While anti-virus software is important, because of the frequency of and the game of oneupmanship that's occurring, it's just as important to make sure users understand safe practices while dealing with these, and that OS and application level patches are kept up to date, along with the obvious anti-virus updates.

A new TCP Reset vulnerability toy was released for Windows today. Existing snort signatures based on previous tools may not pick this one up, so keep an eye out for new signatures based on this one. While tools to exploit the TCP Reset situation have been released, the Infocon is remaining at Green for the moment. The Windows release of a tool does indicate that a broader range of less-skilled attackers can now make use of it, but use of these tools has not become widespread enough to necessitate change in the Infocon status. We'll be keeping an eye on the situation, and change the Infocon status if the situation necessitates it.

A new IIS 5 SSL Remote Root exploit tool has been released - this has elevated the situation from a DoS situation to root access.
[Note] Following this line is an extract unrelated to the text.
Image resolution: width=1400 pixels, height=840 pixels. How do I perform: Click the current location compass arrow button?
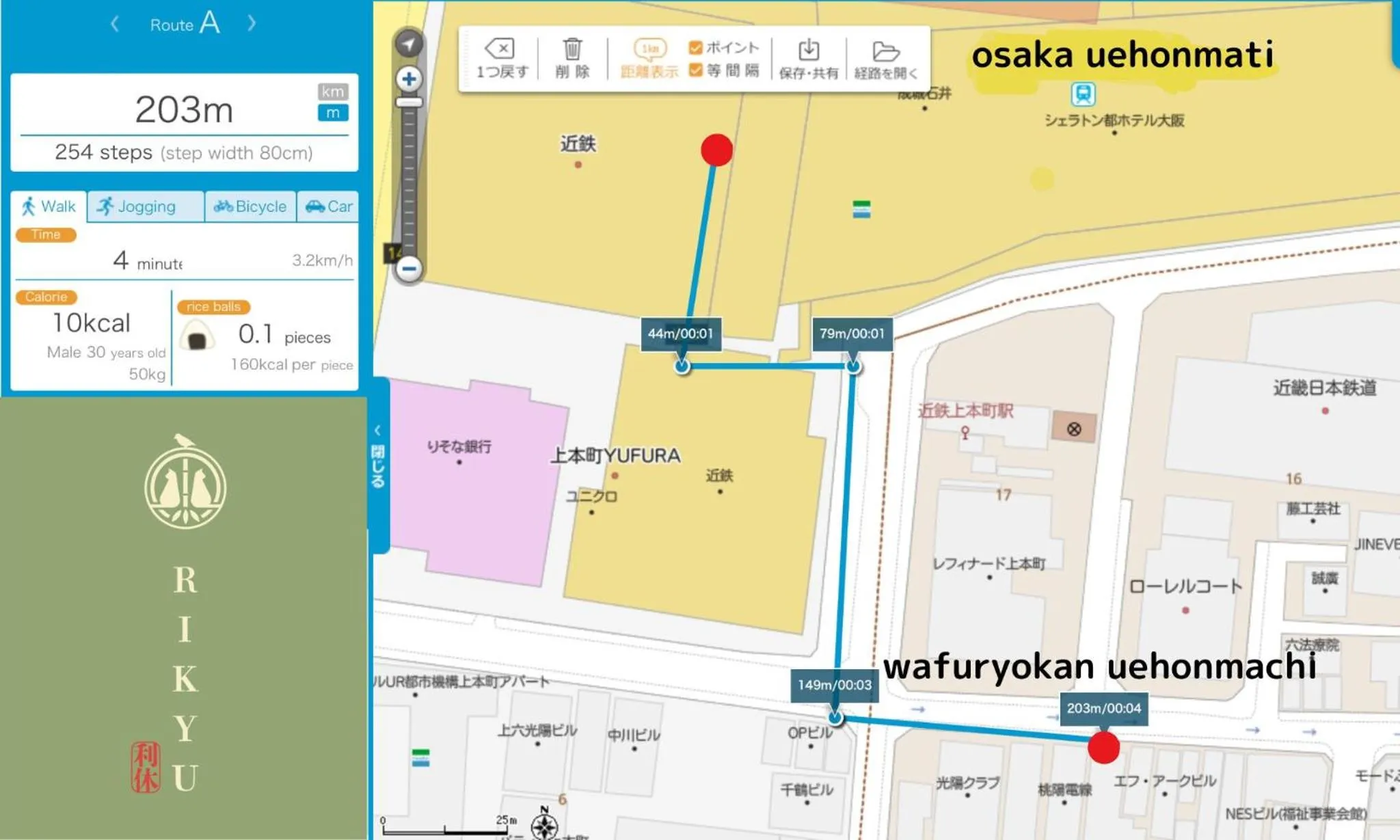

Be sure to install the MS04-011 Security Update or be prepared to rebuild the IIS server later. The tool is new so full impact of this one may not be felt for a couple of days. The MS04-011 Update is also important because this particular exploit, now that it's moved to root access, has a very high likelihood of someone writing a new worm (or as the current trend is, patch one of the current worms or bots) to take advantage of this one.

There have also been a mention of probes and scans to ports 1024 - 1029. However, this does not appear to be widespread based on the current port trends, except for port 1024, which is probably unrelated traffic:

http://isc.sans.org/port_details.php?port=1024&repax=1&tarax=2&srcax=2&percent=N&days=10&Redraw=

But if you happen to be seeing a new trend for 1024 - 1029, it may be worth mentioning. Same goes for increased activity for the TCP Reset vulnerability and IIS 5 SSL DoS and exploit situations.